I just sat on the ground, hugging my legs to myself, wanting something to distract me from the shit that was my life, and he played around with his rifle.

Then we went home… and I did it again the next day.

He told me I was a ‘nosy little bitch’ and then that was that.

“He became my only noise in a quiet world. He taught me to shoot and he taught me to shoot damn well. If I ever did anything wrong, I was chastised and forced to do it again and again until it was perfect. But it’s weird…

it wasn’t the same as the way my mother made sure I knew that I could do nothing right.

She made me feel like absolute shit, whereas when I did it right for Arthur, he made me feel so good.

He made me feel like I accomplished the biggest damn thing every time I did it right. ”

“Why didn’t you go to him after all of this? Why did you wander around alone?”

“I couldn’t fucking face him. The first time I did, drunk off my ass, he was so damn disappointed in me, Grayson.

The disappointment… I can’t even explain it.

And it hurt so badly. He was going through cancer at the time.

And I was over there losing my fucking mind, drinking until I couldn’t think straight.

I was… doing shit to hurt myself. And there he was…

struggling to care for himself, let alone me.

“So I ran away like the fucking coward I was.

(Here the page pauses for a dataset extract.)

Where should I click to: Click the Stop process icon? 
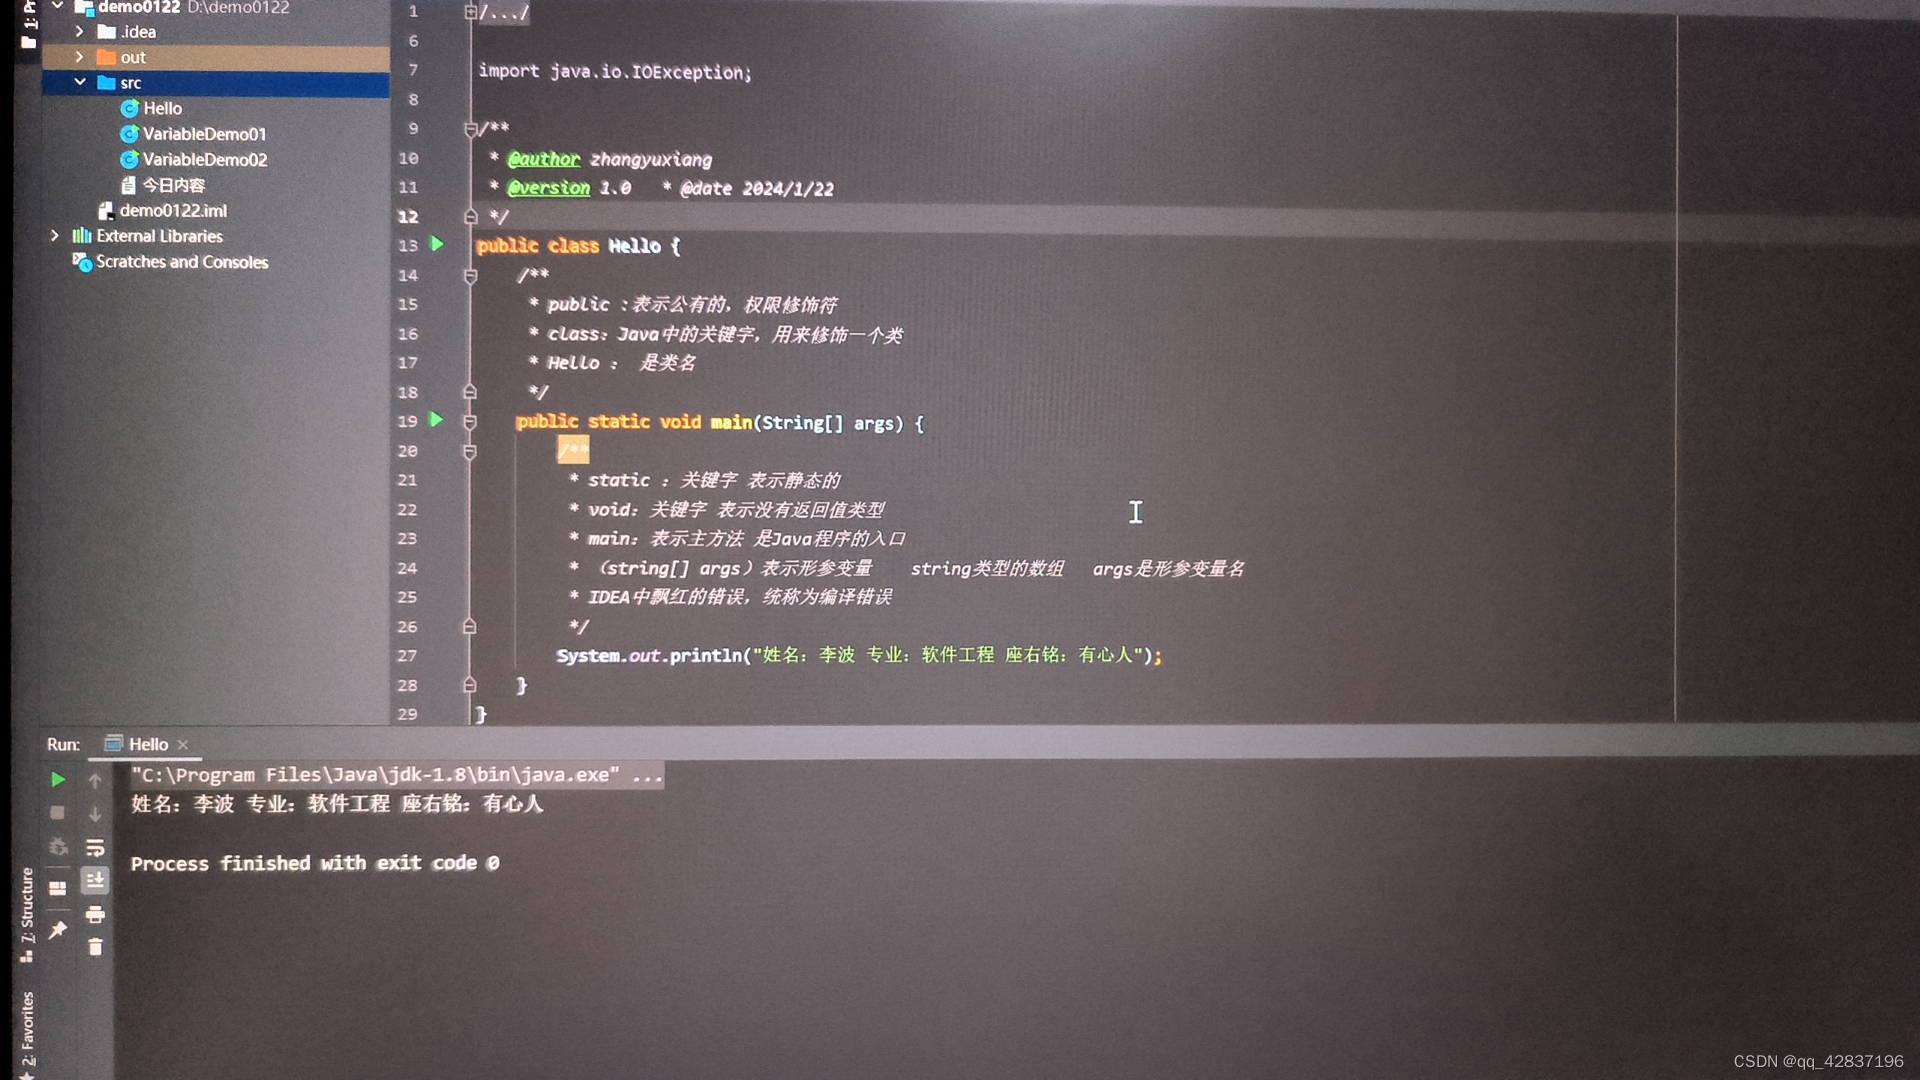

I called his son up and I told him that I would go over there and beat his fucking face in if he didn’t take care of his father… Thankfully, he listened.”

“You’ve been doing better, so why haven’t you gone back?”

“I couldn’t,” I whisper. “I couldn’t face him after all the shit I did.”

“Cal… you need to stop being so hard on yourself,” Grayson says.

“There’s a lot I need, Grayson… but I don’t know if I can do any of it.”

“I have faith in you.”

“At least one of us does.”

“Far more than you realize.”

When he pulls into Arthur’s driveway, I find myself too reluctant to get out of the car. I’ve wasted so much time avoiding him. I wasn’t there for him when he needed me the most, even though he was there for me for so much of my life.